Material to process.

=====

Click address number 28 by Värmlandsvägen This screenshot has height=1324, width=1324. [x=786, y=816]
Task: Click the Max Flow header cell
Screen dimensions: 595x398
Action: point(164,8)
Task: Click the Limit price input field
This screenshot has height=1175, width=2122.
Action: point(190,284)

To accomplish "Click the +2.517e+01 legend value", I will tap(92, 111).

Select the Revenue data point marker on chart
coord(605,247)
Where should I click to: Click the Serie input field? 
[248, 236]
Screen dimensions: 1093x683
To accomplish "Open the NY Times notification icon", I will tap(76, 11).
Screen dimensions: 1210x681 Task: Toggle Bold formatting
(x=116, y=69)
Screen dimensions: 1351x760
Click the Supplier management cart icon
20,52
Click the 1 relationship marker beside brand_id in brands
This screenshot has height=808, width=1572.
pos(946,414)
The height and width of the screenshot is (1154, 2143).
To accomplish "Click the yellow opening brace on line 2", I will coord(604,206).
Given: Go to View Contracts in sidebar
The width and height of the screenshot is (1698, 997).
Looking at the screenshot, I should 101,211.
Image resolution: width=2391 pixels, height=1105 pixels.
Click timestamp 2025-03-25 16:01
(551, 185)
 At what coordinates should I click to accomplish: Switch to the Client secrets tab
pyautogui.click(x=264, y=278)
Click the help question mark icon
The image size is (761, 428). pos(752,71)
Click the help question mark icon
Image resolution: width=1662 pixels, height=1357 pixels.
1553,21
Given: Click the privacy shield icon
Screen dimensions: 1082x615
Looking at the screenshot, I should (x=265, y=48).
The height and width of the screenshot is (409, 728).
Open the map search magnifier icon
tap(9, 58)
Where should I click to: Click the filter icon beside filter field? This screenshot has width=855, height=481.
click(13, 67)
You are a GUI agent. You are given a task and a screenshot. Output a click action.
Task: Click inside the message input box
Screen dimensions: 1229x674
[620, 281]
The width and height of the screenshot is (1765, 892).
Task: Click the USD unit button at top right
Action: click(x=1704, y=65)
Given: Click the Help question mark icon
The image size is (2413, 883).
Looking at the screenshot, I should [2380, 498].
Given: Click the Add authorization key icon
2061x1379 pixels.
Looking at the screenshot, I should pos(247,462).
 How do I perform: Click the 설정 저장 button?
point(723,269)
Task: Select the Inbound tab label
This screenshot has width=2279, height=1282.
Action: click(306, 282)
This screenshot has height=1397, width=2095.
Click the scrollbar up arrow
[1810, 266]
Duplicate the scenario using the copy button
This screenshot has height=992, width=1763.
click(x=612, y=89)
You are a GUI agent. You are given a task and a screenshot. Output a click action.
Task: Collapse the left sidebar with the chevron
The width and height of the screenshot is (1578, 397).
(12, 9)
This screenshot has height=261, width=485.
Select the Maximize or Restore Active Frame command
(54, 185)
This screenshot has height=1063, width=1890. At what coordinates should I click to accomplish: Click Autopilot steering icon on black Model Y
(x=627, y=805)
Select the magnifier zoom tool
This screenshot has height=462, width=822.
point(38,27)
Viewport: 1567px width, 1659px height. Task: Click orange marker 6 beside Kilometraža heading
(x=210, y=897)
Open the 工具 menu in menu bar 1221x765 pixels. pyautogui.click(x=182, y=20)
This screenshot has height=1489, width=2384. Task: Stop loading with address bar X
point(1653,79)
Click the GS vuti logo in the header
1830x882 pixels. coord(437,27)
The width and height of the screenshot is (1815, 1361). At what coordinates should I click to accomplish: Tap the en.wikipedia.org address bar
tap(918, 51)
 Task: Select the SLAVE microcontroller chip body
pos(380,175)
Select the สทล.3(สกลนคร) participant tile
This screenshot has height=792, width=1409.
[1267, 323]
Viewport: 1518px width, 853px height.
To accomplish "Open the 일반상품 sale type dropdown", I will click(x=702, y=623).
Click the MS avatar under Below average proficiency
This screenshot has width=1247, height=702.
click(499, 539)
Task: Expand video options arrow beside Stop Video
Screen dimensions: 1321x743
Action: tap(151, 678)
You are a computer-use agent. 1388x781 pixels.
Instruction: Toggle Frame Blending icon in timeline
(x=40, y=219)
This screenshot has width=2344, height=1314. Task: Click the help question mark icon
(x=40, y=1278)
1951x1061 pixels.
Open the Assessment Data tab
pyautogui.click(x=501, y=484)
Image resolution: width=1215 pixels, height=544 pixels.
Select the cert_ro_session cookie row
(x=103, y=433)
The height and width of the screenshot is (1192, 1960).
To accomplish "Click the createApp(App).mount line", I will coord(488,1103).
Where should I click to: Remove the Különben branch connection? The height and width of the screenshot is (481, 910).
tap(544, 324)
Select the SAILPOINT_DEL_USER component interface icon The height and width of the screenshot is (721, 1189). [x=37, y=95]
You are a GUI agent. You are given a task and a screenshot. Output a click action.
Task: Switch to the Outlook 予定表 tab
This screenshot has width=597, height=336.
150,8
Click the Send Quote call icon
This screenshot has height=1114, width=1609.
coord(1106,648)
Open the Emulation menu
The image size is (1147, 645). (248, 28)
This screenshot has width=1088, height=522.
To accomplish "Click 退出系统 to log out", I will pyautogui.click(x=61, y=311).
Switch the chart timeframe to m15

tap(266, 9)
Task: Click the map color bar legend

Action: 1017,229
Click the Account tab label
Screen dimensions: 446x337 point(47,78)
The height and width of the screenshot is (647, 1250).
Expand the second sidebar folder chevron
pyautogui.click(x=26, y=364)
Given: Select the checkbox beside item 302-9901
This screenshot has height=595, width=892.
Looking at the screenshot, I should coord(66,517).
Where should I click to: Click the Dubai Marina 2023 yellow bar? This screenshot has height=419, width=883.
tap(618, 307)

=====

Problem. Would you write out the full set of records above without alteration?

Your solution.
Click address number 28 by Värmlandsvägen This screenshot has height=1324, width=1324. [x=786, y=816]
Task: Click the Max Flow header cell
Screen dimensions: 595x398
Action: point(164,8)
Task: Click the Limit price input field
This screenshot has height=1175, width=2122.
Action: point(190,284)

To accomplish "Click the +2.517e+01 legend value", I will tap(92, 111).

Select the Revenue data point marker on chart
coord(605,247)
Where should I click to: Click the Serie input field? 
[248, 236]
Screen dimensions: 1093x683
To accomplish "Open the NY Times notification icon", I will tap(76, 11).
Screen dimensions: 1210x681 Task: Toggle Bold formatting
(x=116, y=69)
Screen dimensions: 1351x760
Click the Supplier management cart icon
20,52
Click the 1 relationship marker beside brand_id in brands
This screenshot has height=808, width=1572.
pos(946,414)
The height and width of the screenshot is (1154, 2143).
To accomplish "Click the yellow opening brace on line 2", I will coord(604,206).
Given: Go to View Contracts in sidebar
The width and height of the screenshot is (1698, 997).
Looking at the screenshot, I should 101,211.
Image resolution: width=2391 pixels, height=1105 pixels.
Click timestamp 2025-03-25 16:01
(551, 185)
 At what coordinates should I click to accomplish: Switch to the Client secrets tab
pyautogui.click(x=264, y=278)
Click the help question mark icon
The image size is (761, 428). pos(752,71)
Click the help question mark icon
Image resolution: width=1662 pixels, height=1357 pixels.
1553,21
Given: Click the privacy shield icon
Screen dimensions: 1082x615
Looking at the screenshot, I should (x=265, y=48).
The height and width of the screenshot is (409, 728).
Open the map search magnifier icon
tap(9, 58)
Where should I click to: Click the filter icon beside filter field? This screenshot has width=855, height=481.
click(13, 67)
You are a GUI agent. You are given a task and a screenshot. Output a click action.
Task: Click inside the message input box
Screen dimensions: 1229x674
[620, 281]
The width and height of the screenshot is (1765, 892).
Task: Click the USD unit button at top right
Action: click(x=1704, y=65)
Given: Click the Help question mark icon
The image size is (2413, 883).
Looking at the screenshot, I should [2380, 498].
Given: Click the Add authorization key icon
2061x1379 pixels.
Looking at the screenshot, I should pos(247,462).
 How do I perform: Click the 설정 저장 button?
point(723,269)
Task: Select the Inbound tab label
This screenshot has width=2279, height=1282.
Action: click(306, 282)
This screenshot has height=1397, width=2095.
Click the scrollbar up arrow
[1810, 266]
Duplicate the scenario using the copy button
This screenshot has height=992, width=1763.
click(x=612, y=89)
You are a GUI agent. You are given a task and a screenshot. Output a click action.
Task: Collapse the left sidebar with the chevron
The width and height of the screenshot is (1578, 397).
(12, 9)
This screenshot has height=261, width=485.
Select the Maximize or Restore Active Frame command
(54, 185)
This screenshot has height=1063, width=1890. At what coordinates should I click to accomplish: Click Autopilot steering icon on black Model Y
(x=627, y=805)
Select the magnifier zoom tool
This screenshot has height=462, width=822.
point(38,27)
Viewport: 1567px width, 1659px height. Task: Click orange marker 6 beside Kilometraža heading
(x=210, y=897)
Open the 工具 menu in menu bar 1221x765 pixels. pyautogui.click(x=182, y=20)
This screenshot has height=1489, width=2384. Task: Stop loading with address bar X
point(1653,79)
Click the GS vuti logo in the header
1830x882 pixels. coord(437,27)
The width and height of the screenshot is (1815, 1361). At what coordinates should I click to accomplish: Tap the en.wikipedia.org address bar
tap(918, 51)
 Task: Select the SLAVE microcontroller chip body
pos(380,175)
Select the สทล.3(สกลนคร) participant tile
This screenshot has height=792, width=1409.
[1267, 323]
Viewport: 1518px width, 853px height.
To accomplish "Open the 일반상품 sale type dropdown", I will click(x=702, y=623).
Click the MS avatar under Below average proficiency
This screenshot has width=1247, height=702.
click(499, 539)
Task: Expand video options arrow beside Stop Video
Screen dimensions: 1321x743
Action: tap(151, 678)
You are a computer-use agent. 1388x781 pixels.
Instruction: Toggle Frame Blending icon in timeline
(x=40, y=219)
This screenshot has width=2344, height=1314. Task: Click the help question mark icon
(x=40, y=1278)
1951x1061 pixels.
Open the Assessment Data tab
pyautogui.click(x=501, y=484)
Image resolution: width=1215 pixels, height=544 pixels.
Select the cert_ro_session cookie row
(x=103, y=433)
The height and width of the screenshot is (1192, 1960).
To accomplish "Click the createApp(App).mount line", I will coord(488,1103).
Where should I click to: Remove the Különben branch connection? The height and width of the screenshot is (481, 910).
tap(544, 324)
Select the SAILPOINT_DEL_USER component interface icon The height and width of the screenshot is (721, 1189). [x=37, y=95]
You are a GUI agent. You are given a task and a screenshot. Output a click action.
Task: Switch to the Outlook 予定表 tab
This screenshot has width=597, height=336.
150,8
Click the Send Quote call icon
This screenshot has height=1114, width=1609.
coord(1106,648)
Open the Emulation menu
The image size is (1147, 645). (248, 28)
This screenshot has width=1088, height=522.
To accomplish "Click 退出系统 to log out", I will pyautogui.click(x=61, y=311).
Switch the chart timeframe to m15

tap(266, 9)
Task: Click the map color bar legend

Action: 1017,229
Click the Account tab label
Screen dimensions: 446x337 point(47,78)
The height and width of the screenshot is (647, 1250).
Expand the second sidebar folder chevron
pyautogui.click(x=26, y=364)
Given: Select the checkbox beside item 302-9901
This screenshot has height=595, width=892.
Looking at the screenshot, I should coord(66,517).
Where should I click to: Click the Dubai Marina 2023 yellow bar? This screenshot has height=419, width=883.
tap(618, 307)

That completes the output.